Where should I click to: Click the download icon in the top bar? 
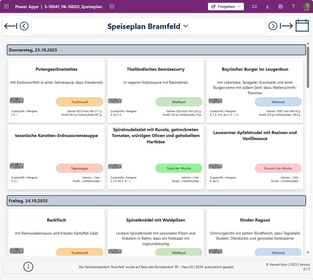click(267, 6)
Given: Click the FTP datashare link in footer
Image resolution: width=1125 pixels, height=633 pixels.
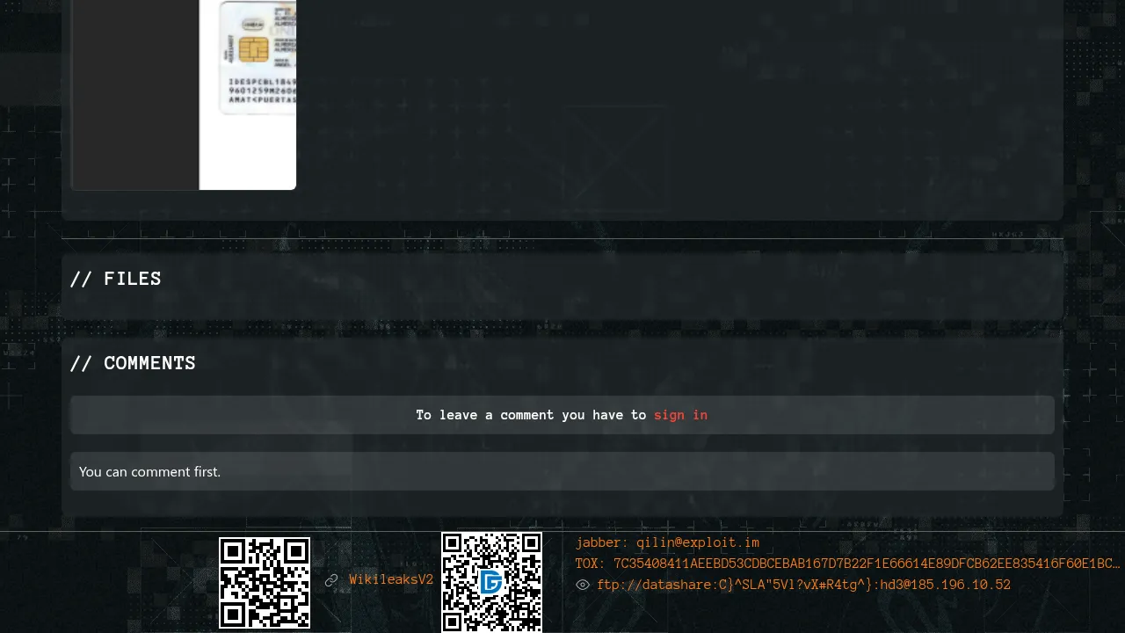Looking at the screenshot, I should 803,585.

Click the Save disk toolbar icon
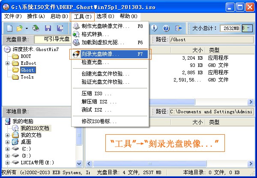[x=48, y=28]
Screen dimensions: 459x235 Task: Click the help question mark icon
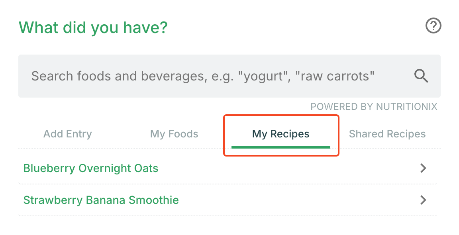[434, 26]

──────────────────────────────

Each line of the data should be printed again exactly. Please leave pictures out.

Where should I click to: Click the download icon in the top bar? 
click(267, 6)
Given: Click the FTP datashare link in footer
Image resolution: width=1125 pixels, height=633 pixels.
Looking at the screenshot, I should 803,585.

Click the Save disk toolbar icon
[x=48, y=28]
Screen dimensions: 459x235 Task: Click the help question mark icon
[434, 26]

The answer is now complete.